Hello. In the upcoming Django 3.1, an asynchronous request stack will be introduced in Django. For a project I have in mind, the large majority of my code will be synchronous. There will only be tiny bits of async code here and there for things like API calls.
I understand that you should deploy using an ASGI server when using asynchronous code in Django, to gain the performance that the async code brings. However if the large majority of my code will be synchronous, should I still deploy with ASGI, or with WSGI instead.
Which will perform better for code that is mostly synchronous, however has tiny bits of async code here and there?
If I deploy using ASGI, and the majority of my code is synchronous, will I still get the same performance than using a WSGI server for this synchronous code? Or is one faster than the other? Thanks.
If you’re making these API calls “in the background,” not within a web request, there’s no advantage to ASGI or async views.
No, there’s a small overhead for using sync views under ASGI
@adamchainz Ah ok. So if within the web request, I make an API call, then I can leverage Async Django right and ASGI right?

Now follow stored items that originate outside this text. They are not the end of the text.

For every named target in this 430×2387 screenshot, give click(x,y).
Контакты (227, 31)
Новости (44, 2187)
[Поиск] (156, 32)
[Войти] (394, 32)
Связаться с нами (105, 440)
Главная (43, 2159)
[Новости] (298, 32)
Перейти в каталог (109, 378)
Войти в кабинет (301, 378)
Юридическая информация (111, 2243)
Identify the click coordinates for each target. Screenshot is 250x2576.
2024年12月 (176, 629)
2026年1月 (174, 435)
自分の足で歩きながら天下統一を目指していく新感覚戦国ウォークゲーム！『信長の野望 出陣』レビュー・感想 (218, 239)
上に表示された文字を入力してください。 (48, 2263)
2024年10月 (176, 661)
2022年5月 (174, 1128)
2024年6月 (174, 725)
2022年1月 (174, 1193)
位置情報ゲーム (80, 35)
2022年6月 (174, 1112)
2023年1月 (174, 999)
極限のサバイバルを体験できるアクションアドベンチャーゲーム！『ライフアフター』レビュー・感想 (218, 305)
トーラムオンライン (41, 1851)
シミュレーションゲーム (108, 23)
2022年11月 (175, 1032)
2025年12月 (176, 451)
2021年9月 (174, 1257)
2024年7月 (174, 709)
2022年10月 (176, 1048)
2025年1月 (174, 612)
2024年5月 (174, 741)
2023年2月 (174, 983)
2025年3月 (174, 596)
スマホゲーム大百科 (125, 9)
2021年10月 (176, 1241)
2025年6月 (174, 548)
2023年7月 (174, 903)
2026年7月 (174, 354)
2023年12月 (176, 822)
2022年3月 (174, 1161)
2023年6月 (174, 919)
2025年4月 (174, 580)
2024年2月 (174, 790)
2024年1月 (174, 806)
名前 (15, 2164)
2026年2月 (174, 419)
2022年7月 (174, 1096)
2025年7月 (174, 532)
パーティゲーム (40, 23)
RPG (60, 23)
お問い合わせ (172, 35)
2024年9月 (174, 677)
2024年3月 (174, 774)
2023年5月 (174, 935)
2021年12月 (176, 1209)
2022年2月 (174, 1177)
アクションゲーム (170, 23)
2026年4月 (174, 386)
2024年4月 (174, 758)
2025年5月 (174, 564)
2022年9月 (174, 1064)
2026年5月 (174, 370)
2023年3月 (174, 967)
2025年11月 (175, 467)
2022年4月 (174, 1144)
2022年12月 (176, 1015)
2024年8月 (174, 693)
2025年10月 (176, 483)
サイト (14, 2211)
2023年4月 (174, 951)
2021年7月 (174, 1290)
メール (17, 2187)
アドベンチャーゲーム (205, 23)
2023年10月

Also when you say “small overhead” when using ASGI with synchronous code, what do you mean by this? Thanks, Eesa
Yes. If you have an async view under an entirely async middleware stack on Django 3.1, then if you make an async API call with e.g. httpx, it won’t hold up a thread.
ASGi requests are sent to a threadpool to run synchronous middleware/views, and this switching costs time.
@adamchainz Ah ok thanks. So if I have bits of async code here and there, should I just use WSGI instead then? Which do you think will be more performant in this instance?
Use WSGI and measure your performance. When you need to optimize, consider async code as one tool in your toolbox.
@adamchainz Ok thanks, this helps a lot.